Inhibition of LuxS by S-Ribosylhomocysteine Analogues Containing a [4-Aza]Ribose Ring

Abstract LuxS ( S -ribosylhomocysteinase) catalyzes the cleavage of the thioether linkage of S -ribosylhomocysteine (SRH) to produce homocysteine and 4,5-dihydroxy-2,3-pentanedione (DPD), the precursor to a small signaling molecule that mediates interspecies bacterial communication called autoinducer 2 (AI-2). Inhibitors of LuxS should interfere with bacterial interspecies communication and potentially provide a novel class of antibacterial agents. In this work, SRH analogues containing substitution of a nitrogen atom for the endocyclic oxygen as well as various deoxyriboses were synthesized and evaluated for LuxS inhibition.
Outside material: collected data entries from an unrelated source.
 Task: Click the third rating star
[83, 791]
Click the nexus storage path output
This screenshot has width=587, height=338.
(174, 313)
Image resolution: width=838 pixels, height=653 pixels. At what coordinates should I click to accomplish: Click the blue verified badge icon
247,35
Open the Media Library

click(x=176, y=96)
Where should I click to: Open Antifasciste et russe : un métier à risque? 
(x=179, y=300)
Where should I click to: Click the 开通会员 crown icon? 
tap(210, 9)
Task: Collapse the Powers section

Two of the [4-aza]SRH analogues showed modest competitive inhibition ( K I ∼40 μM), while most of the others were inactive. One compound that contains a hemiaminal moiety exhibited time-dependent inhibition, consistent with enzyme-catalyzed ring opening and conversion into a more potent species ( K I ∗  = 3.5 μM). The structure–activity relationship of the designed inhibitors highlights the importance of both the homocysteine and ribose moieties for high-affinity binding to LuxS active site.